TASK BRIEF -
Print, please, the line that contains "Continue shopping (187, 398)" and each line after it to the end of the entries, unchanged and with nothing else.

SUPPLIED MATERIAL -
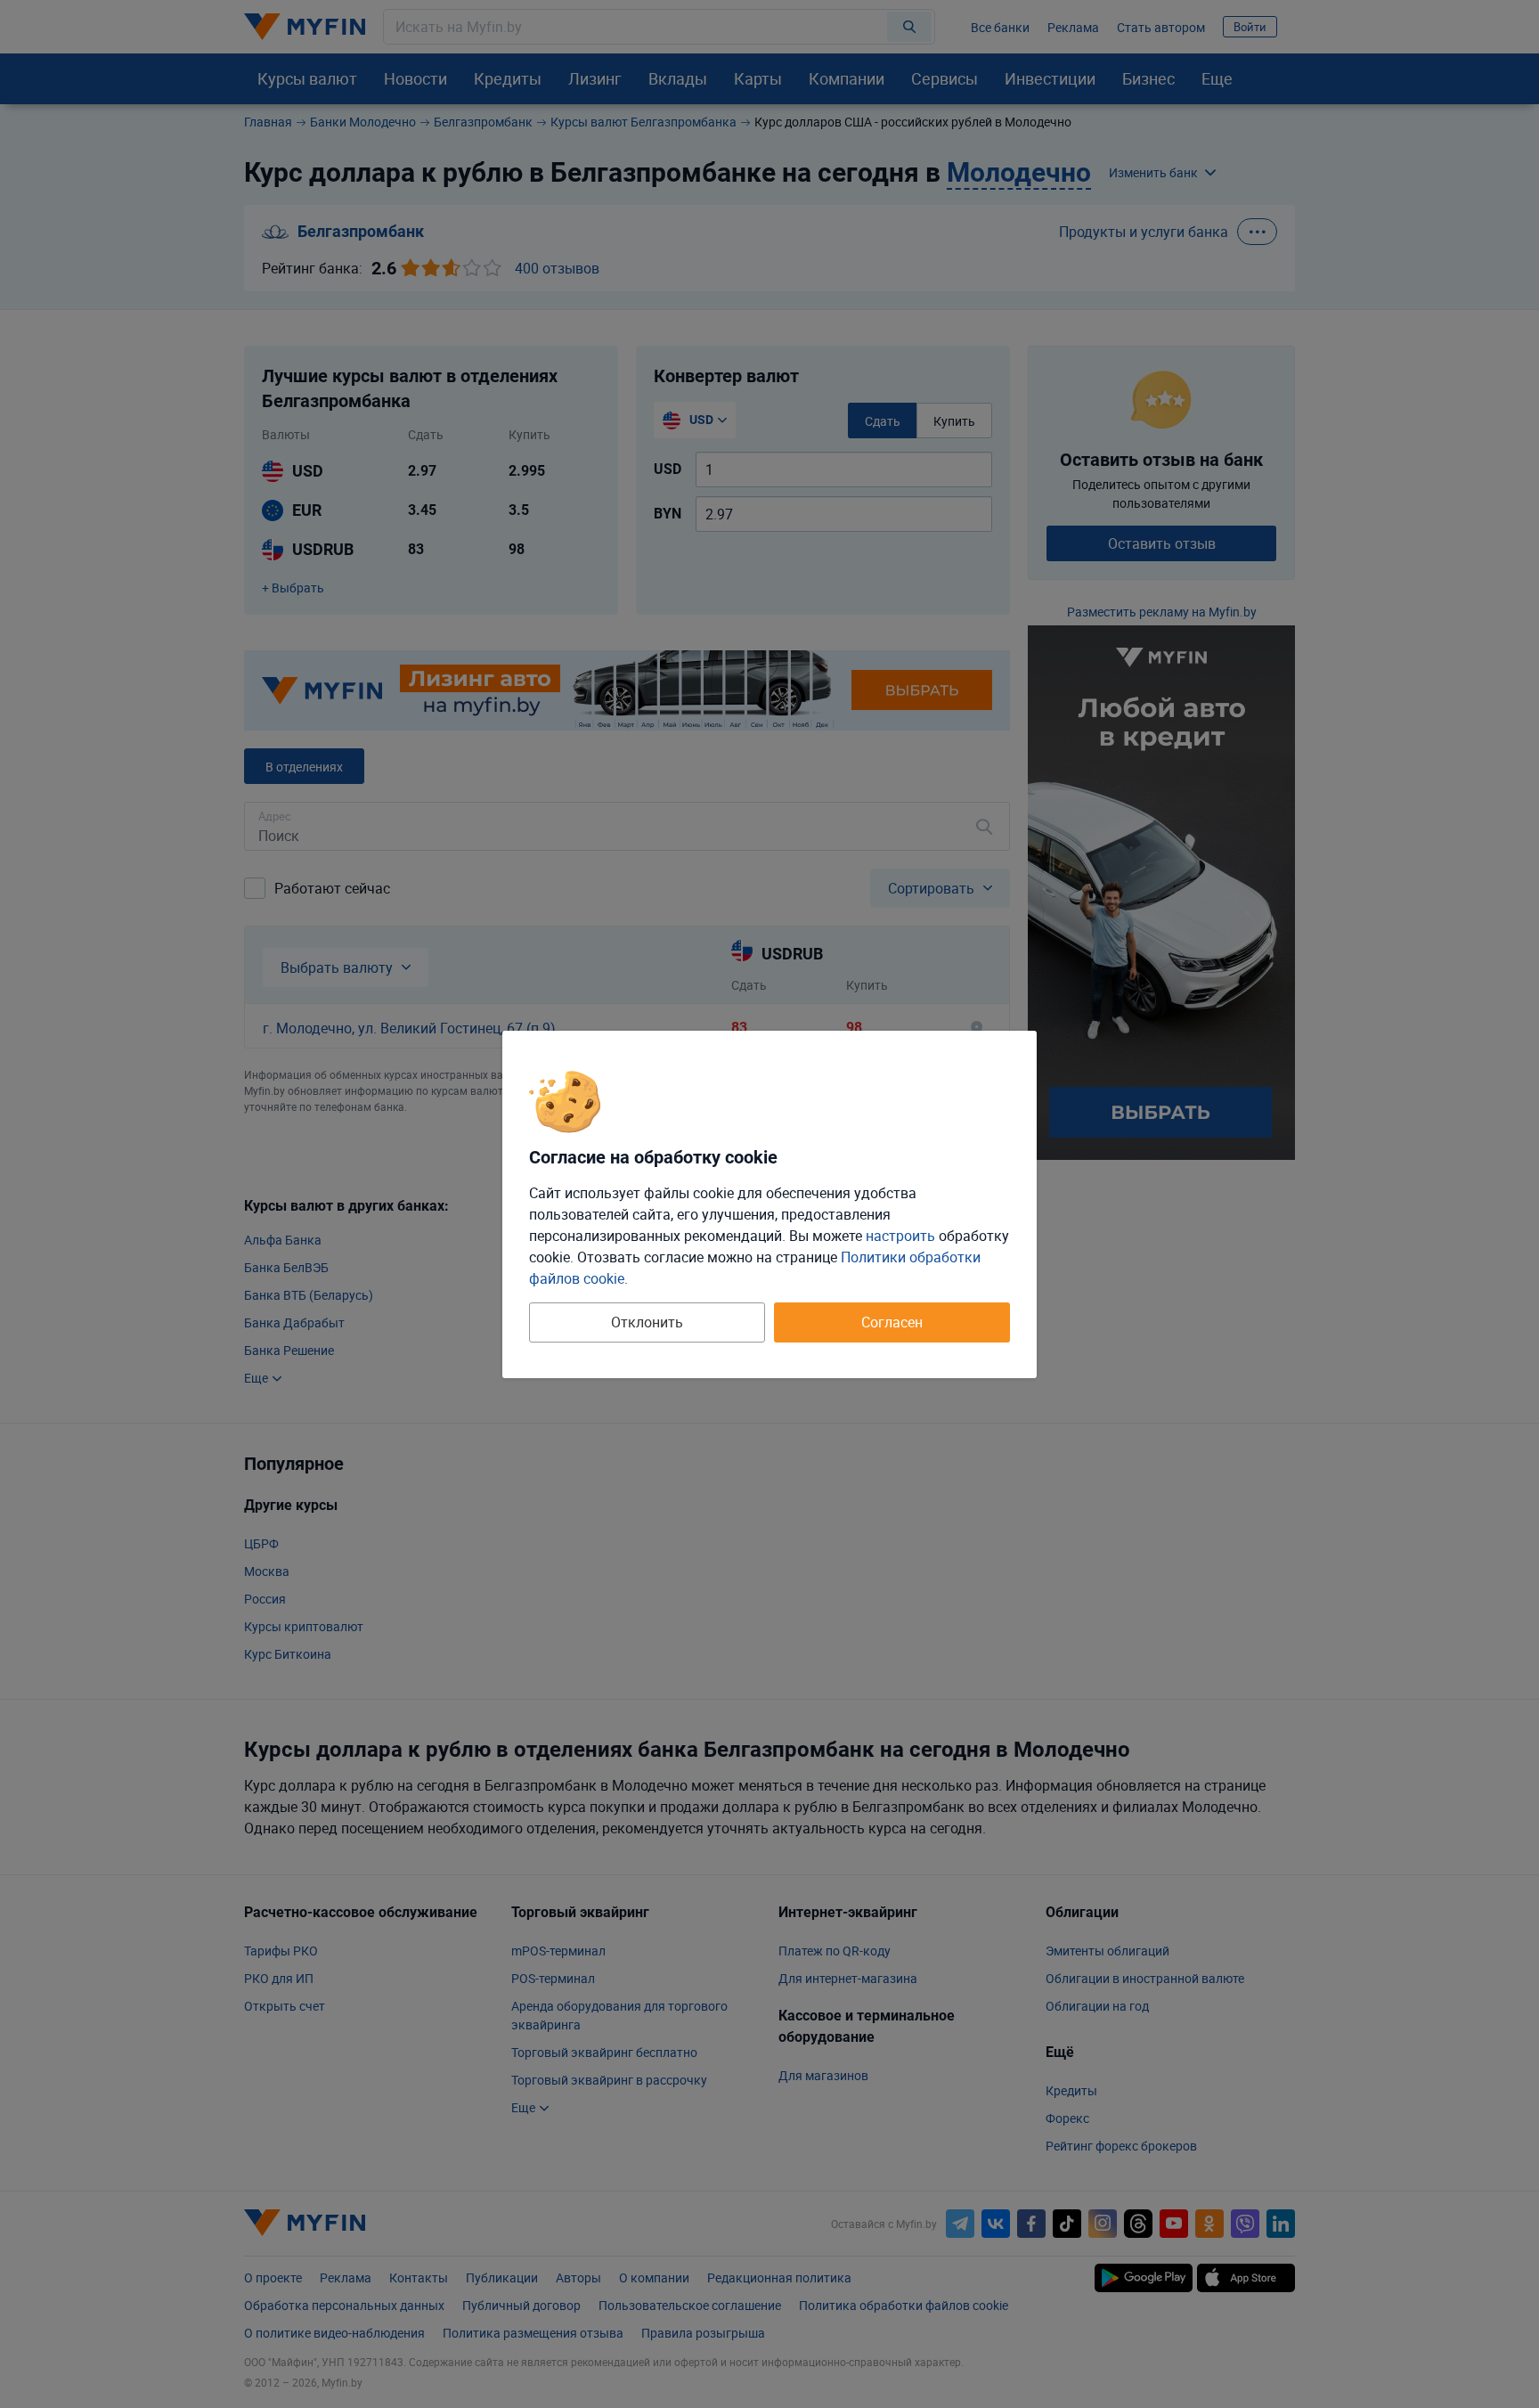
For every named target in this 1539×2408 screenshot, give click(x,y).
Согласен (892, 1322)
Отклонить (647, 1322)
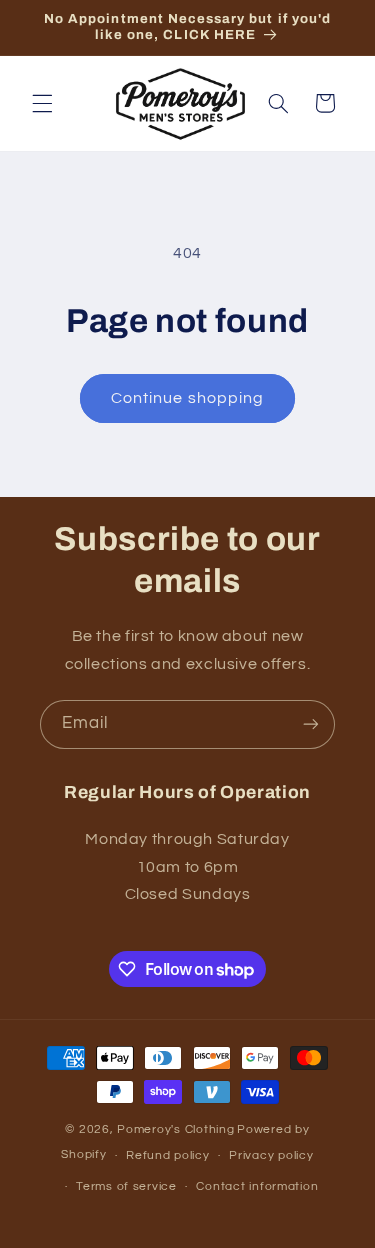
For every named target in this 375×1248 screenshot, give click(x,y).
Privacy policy (271, 1155)
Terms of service (126, 1186)
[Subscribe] (311, 724)
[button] (42, 103)
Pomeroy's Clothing (175, 1129)
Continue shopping (187, 398)
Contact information (257, 1186)
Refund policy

FINAL ANSWER -
Continue shopping (187, 398)
Contact information (257, 1186)
Refund policy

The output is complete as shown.